Западная цивилизация уничтожает свое историческое наследие. Часть 3.

05.06.2023
Продолжение публикации

Застой в развитии китайской и исламской историографии

Писали ли современные китайцы истории лучше, чем древние европейцы? Гегель сказал, что «ни у одного другого народа не было череды исторических писателей, сменявших друг друга в такой тесной непрерывности, как у китайцев». Сегодня в академических кругах студентов просят «заменить глобальный подход подходом, ориентированным на Европу», чтобы исправить западное предубеждение, предполагающее, что «западный стиль исторического письма лучше во всех отношениях». Теперь у нас есть книги (например, впечатляющая двухтомная «Глобальная энциклопедия исторического письма»), из которых студенты узнают, как историография Африки, Азии и Латинской Америки «соперничает с западной историографией». В отредактированном сборнике историков со всего мира «Поворотные точки в историографии: межкультурная перспектива» (2002) остроумно сообщается, что написание истории не является «монополией Запада… интерес к прошлому, по-видимому, существовал везде и во все периоды». Неужели они серьезно считают, что интерес к прошлому можно приравнять к традиции написания истории? Не совсем так, поскольку редакторы вскоре признают (хотя и косвенно), что «написание» должно быть ключевым критерием: «хорошо известно, что история и ее написание начались не в Греции», а «дальше на Восток и раньше». Но и это не спорный вопрос. Сам Геродот хвалил египтян за «их практику ведения записей прошлого». Так получилось, что все историки, включенные в «Поворотные точки в историографии», полагаются на то, что в книге называется «западным» научным подходом к истории — строгое использование источников и аналитическая точность — чтобы выступить против «европейского подхода». Ни один из этих ученых не может опровергнуть правдивость того факта, что китайская традиция написания истории (считающаяся единственным реальным конкурентом Запада) установила в древности «аннало-биографическую форму династического исторического письма» с ее моралистическими рассказами о том, «присутствовало ли Дао в определенный период истории», что сохранялось с минимальными изменениями на протяжении столетий вплоть до того момента, когда европейцы привнесли свой исторический профессионализм.

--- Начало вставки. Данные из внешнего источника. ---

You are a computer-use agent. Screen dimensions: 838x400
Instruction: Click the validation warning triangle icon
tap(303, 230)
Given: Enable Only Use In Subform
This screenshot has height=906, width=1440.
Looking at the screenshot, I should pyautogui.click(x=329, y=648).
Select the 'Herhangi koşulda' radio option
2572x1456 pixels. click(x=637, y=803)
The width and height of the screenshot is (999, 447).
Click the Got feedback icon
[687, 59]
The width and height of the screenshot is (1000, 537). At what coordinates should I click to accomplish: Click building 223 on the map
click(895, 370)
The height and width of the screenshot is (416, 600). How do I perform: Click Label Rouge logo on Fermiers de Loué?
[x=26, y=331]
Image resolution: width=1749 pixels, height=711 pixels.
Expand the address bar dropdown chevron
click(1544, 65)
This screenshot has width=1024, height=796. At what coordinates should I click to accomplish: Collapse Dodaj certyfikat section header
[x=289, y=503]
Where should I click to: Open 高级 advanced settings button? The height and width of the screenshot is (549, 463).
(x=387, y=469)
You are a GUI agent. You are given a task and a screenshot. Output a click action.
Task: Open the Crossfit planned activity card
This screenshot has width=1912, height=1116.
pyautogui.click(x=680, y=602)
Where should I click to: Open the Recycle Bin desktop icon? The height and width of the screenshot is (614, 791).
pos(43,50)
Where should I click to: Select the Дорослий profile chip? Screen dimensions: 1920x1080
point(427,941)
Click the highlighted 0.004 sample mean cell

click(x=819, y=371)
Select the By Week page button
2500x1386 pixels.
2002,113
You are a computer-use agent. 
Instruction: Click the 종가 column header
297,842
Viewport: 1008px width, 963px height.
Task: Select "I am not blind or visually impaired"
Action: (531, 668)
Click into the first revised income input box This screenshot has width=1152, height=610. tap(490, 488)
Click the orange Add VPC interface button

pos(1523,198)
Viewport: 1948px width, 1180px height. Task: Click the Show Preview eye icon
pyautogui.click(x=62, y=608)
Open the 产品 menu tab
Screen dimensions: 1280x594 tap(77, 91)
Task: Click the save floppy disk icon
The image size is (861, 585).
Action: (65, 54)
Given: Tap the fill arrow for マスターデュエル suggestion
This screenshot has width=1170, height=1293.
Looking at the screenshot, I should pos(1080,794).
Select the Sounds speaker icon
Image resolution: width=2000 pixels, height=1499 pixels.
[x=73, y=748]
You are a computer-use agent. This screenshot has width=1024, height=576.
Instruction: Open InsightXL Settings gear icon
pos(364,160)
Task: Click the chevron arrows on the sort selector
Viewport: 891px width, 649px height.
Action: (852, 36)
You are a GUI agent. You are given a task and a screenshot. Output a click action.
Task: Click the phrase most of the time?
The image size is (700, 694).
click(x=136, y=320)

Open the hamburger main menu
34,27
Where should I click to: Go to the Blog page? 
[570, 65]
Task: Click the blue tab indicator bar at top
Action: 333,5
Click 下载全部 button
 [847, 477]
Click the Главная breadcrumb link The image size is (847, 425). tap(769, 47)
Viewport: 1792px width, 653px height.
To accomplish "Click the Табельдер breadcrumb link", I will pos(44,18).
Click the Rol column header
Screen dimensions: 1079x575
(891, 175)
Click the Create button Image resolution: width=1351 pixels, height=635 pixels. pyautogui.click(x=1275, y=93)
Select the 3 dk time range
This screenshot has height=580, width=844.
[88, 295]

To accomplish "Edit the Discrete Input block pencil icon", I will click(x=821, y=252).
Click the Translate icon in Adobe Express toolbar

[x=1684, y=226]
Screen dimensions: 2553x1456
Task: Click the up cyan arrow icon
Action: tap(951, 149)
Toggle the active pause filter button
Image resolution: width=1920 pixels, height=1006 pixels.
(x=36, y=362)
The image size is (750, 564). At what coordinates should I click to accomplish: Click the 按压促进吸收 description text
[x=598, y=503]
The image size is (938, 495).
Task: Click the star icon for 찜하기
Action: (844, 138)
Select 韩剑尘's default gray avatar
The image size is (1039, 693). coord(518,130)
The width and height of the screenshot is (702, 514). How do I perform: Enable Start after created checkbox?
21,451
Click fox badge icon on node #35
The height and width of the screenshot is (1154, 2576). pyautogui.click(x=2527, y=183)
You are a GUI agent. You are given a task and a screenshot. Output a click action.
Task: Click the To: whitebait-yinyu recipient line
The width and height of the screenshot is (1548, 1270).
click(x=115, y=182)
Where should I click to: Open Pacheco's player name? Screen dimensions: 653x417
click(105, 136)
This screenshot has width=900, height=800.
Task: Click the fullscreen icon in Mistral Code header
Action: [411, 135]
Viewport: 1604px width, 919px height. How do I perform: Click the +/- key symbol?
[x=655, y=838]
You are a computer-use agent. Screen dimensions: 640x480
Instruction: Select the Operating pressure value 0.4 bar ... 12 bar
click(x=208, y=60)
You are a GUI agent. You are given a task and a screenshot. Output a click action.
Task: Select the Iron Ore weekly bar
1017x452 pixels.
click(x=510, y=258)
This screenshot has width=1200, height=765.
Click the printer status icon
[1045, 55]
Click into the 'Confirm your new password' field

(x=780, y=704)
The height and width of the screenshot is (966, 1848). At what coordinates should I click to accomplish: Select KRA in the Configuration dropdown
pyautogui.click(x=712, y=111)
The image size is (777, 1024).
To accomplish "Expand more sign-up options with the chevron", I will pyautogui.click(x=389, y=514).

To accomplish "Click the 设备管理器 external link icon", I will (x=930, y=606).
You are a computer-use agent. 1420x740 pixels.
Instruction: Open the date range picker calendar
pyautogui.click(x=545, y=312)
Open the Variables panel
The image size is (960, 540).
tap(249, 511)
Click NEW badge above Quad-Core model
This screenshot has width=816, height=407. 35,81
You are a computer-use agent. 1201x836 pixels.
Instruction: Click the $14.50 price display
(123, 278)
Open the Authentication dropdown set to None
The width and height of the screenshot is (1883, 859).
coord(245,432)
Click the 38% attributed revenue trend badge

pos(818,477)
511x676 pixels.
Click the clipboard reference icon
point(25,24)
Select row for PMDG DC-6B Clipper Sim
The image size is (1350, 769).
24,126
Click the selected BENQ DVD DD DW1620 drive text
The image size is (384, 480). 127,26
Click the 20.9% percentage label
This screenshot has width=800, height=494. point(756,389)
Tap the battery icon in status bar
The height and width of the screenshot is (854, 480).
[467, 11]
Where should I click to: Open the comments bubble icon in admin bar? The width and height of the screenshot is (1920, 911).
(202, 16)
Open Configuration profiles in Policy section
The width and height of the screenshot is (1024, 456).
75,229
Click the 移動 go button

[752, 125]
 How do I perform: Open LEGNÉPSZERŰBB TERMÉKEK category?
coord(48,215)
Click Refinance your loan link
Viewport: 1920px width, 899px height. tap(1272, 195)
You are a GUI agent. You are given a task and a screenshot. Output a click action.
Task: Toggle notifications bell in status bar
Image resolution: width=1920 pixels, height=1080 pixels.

Китай действительно является единственной цивилизацией, о которой можно сказать, что она породила непрерывную историографическую традицию, как это понимал Гегель. Тот же Гегель, однако, продолжал говорить, что, тем не менее, их анналы «не показывают никакого развития». В «Поворотных точках историографии» есть две очень научные главы, пытающиеся показать «новые направления» в Китае. Первая работа Т. Х. Ли просто показывает, что в период с 960 по 1126 год «возобновился» акцент на моральном учении, основанном на подтверждении конфуцианских ценностей, в сочетании с усилением акцента на «исторической критике». Сначала нас заставили поверить, что эта критика сводилась к строгому вопрошанию с целью определения достоверности источников. Но Ли, который приводит 89 библиографических примечаний в конце своей главы, вскоре после мучительной попытки показать «новые направления» признает, что «хотя китайские историки были привержены фактическому описанию исторических событий, они так и не разработали теорию исторической критики, по крайней мере, до конца XVIII века».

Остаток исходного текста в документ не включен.